Leseprobe "Das Krugelmonster"
von Mirjam Wyser
Alter: 5 - 12 Jahre, Taschenbuch, 132 Seiten, ISBN: 978-3-945509-38-8
Mit 12 ganzseitigen Illustrationen des Künstlers Étienne Pascal
Inhaltsverzeichnis
Das Krugelmonster
Mirkos Zauberschule
Die alte Kräuterfrau
Das runde Häuschen
Die Müllmänner
Die alte Fabrik
Im Stadtpark
Flussabwärts
Der alte Leuchtturm
Das Frachtschiff
Bei den Matrosen
Der Geist des Windes
Der Maskenball
Der Mechaniker
Ein neuer Kontinent in Sicht
Neue Erlebnisse
Ein armes Dorf
Bei den Beduinen
Der große Geist der Wüste
Der König
Der Ruf des Nordens
James der Pilot
Die Hexe
Fee Manolina
Viele Jahre später
Das Krugelmonster
Das Krugelmonster ist wirklich hässlich. Es sieht fast wie ein Ungeheuer aus.
Es ist ein heißer Tag im Juli. Blitze zucken, Donner dröhnen, prasselnd klatscht der Gewitterregen auf die Erde. Die Straßen sind fast menschenleer. Einige Jugendliche haben Schutz in einem Hauseingang gefunden. Zwischen parkenden Autos schleicht sich eine komische Gestalt, ähnlich wie ein Kartoffel-sack, mit etwas zu großen Füssen, ein paar ungeordneten Haarbüscheln auf dem Kopf und etwas zu langen Armen, hindurch. Bei jedem seiner tapsigen Schritte wirbelt das Regenwasser auf. Von dem komischen Geräusch erschreckt, starren die Jugendlichen zu den Autos hinüber. Sie trauen ihren Augen kaum, als sie das plumpe Krugelmonster erblicken. „Was ist das für ein merkwürdiges Geschöpf? Das sieht aus wie ein plumpes Warzenschwein!“, schreit ein Jugendlicher grölend und zeigt auf das geheimnisvolle Ungetüm. Die Gruppe kommt aus dem schützenden Hauseingang hervor und umzingelt das eigenartige Wesen. Zuerst sind alle von dem ungewöhnlichen Anblick etwas benommen. Plötzlich fangen alle an, schallend zu lachen und zu spotten.
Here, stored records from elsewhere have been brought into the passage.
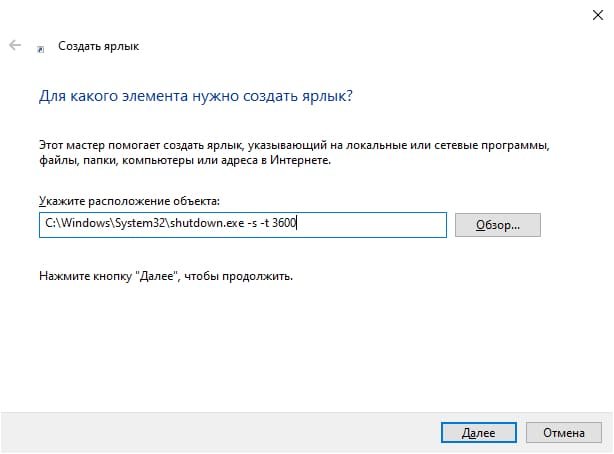This screenshot has height=454, width=614.
Task: Close the Создать ярлык dialog
Action: [598, 15]
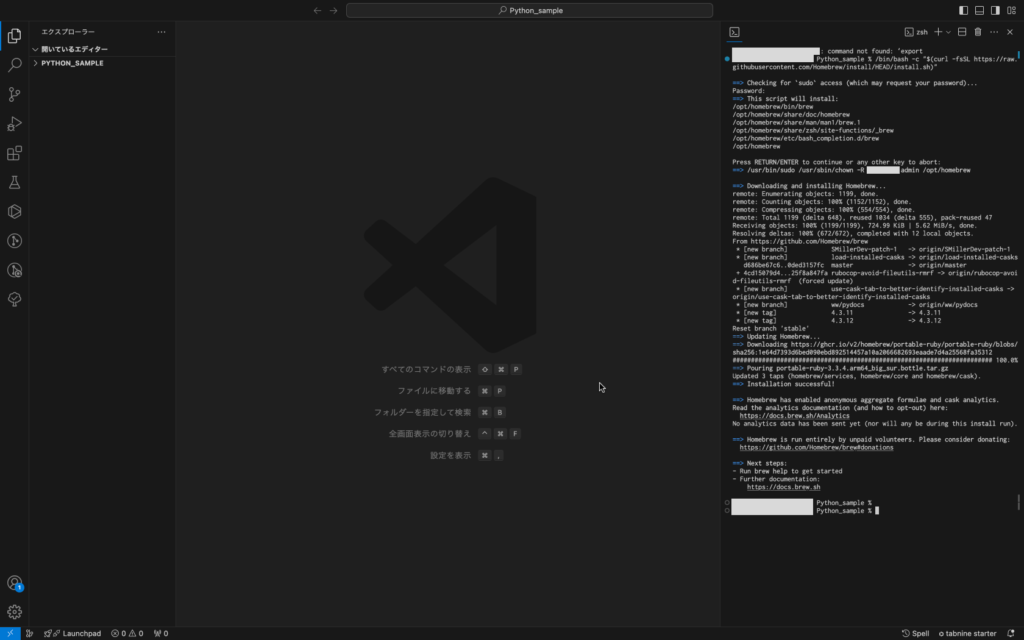The image size is (1024, 640).
Task: Click the Launchpad status bar button
Action: click(75, 633)
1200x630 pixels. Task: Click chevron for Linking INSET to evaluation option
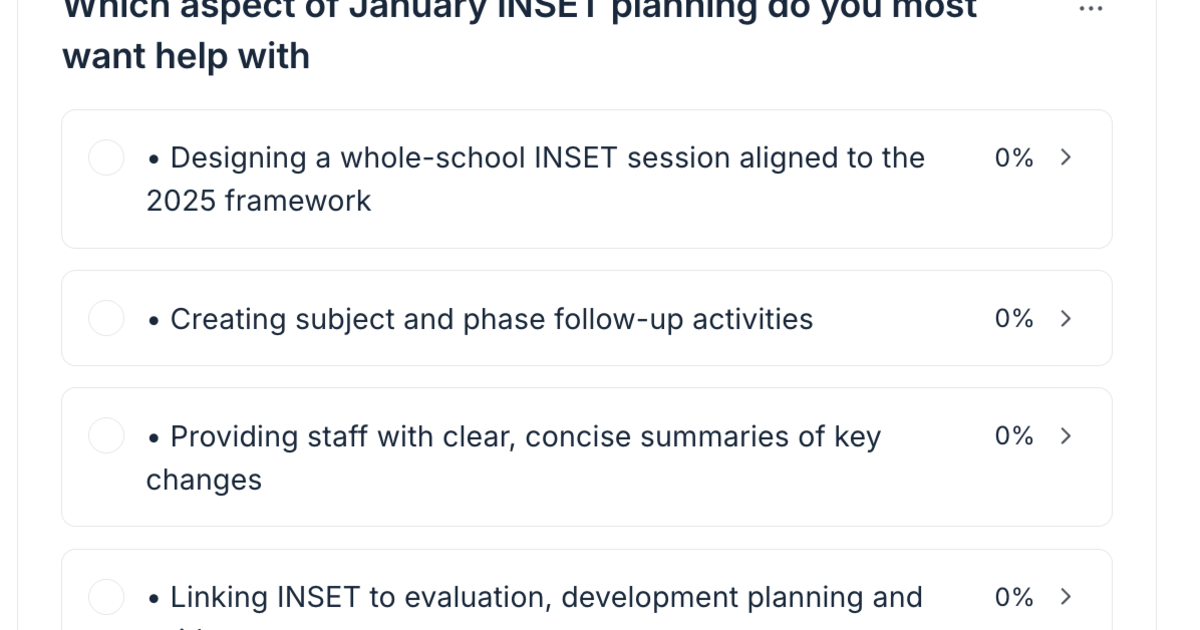click(1066, 597)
Das Krugelmonster wischt sich den Regen aus dem Gesicht, um besser zu sehen. Eigentlich wischt es sich die Tränen aus dem Gesicht. „Ist das ein Spuk? Ein Gespenst?“, kichern die Jugendlichen. Scheu sagt das Krugelmonster: „Nein, ich bin kein Spuk, auch kein Gespenst. Ich bin Wirklichkeit!“
„Was ist mit dir geschehen, dass du so hässlich geworden bist?“, fragt ein Mädchen, voll Erbarmen. Bevor das Monster etwas antworten kann, zückt ein junger Mann sein Handy und knipst Foto um Foto. Die anderen folgen seinem Beispiel. In angeheizter Stimmung spottet und lacht die Gruppe schallend. Plötzlich hat das Krugelmonster genug von dem Gespött. Mit seiner Riesenkraft schupst es die Jugendlichen unsanft zur Seite. So heftig, dass sie nach einander in die Regenpfützen fallen. Fluchend sind sie beschäftigt, sich wieder aufzurichten und die Handys aus dem Regenwasser zu retten. Das Krugelmonster verschwindet schnurstracks um die Hausecke. Als die Jugendlichen sich vor dem Schock erholt und sich wieder aufgekrempelt haben, verfolgen sie das Ungeheuer mit aufgeheiztem Geschrei. Doch es bleibt verschwunden.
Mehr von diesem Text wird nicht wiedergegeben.